▶ _Task objective_:
In the material below, find the line with "Toggle the browser" and the line with "Given: Click the TOK ticker symbol label", then output those two lines and every line between them, exactly.

▶ _Dataset records_:
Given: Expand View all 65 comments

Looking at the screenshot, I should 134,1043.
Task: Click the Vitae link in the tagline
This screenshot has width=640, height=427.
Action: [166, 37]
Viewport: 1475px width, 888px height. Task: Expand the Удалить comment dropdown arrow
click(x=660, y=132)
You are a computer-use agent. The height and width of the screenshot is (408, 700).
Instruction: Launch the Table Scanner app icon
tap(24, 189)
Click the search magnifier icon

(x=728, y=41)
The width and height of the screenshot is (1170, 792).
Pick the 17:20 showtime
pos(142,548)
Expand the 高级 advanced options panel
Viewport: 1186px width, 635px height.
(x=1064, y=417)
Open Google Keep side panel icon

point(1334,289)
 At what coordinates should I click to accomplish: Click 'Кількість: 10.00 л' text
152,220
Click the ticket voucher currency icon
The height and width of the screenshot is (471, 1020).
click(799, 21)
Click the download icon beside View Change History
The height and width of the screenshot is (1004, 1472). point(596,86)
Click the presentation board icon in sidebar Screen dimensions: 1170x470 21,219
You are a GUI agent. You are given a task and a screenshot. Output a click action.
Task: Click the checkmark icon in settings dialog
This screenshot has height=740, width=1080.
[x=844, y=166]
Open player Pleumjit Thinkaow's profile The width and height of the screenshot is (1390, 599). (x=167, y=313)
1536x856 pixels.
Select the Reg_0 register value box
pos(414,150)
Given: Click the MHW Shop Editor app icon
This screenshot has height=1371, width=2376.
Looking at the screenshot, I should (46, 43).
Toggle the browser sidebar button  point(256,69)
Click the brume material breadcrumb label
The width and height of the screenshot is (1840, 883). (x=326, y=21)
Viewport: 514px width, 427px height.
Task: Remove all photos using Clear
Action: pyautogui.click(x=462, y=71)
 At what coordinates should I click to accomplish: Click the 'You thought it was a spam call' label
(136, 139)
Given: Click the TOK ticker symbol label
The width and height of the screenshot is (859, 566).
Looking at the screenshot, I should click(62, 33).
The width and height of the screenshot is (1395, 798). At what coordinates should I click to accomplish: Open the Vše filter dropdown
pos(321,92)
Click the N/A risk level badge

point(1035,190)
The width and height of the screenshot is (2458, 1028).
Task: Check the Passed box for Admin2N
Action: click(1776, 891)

▶ _Completed task_:
Toggle the browser sidebar button  point(256,69)
Click the brume material breadcrumb label
The width and height of the screenshot is (1840, 883). (x=326, y=21)
Viewport: 514px width, 427px height.
Task: Remove all photos using Clear
Action: pyautogui.click(x=462, y=71)
 At what coordinates should I click to accomplish: Click the 'You thought it was a spam call' label
(136, 139)
Given: Click the TOK ticker symbol label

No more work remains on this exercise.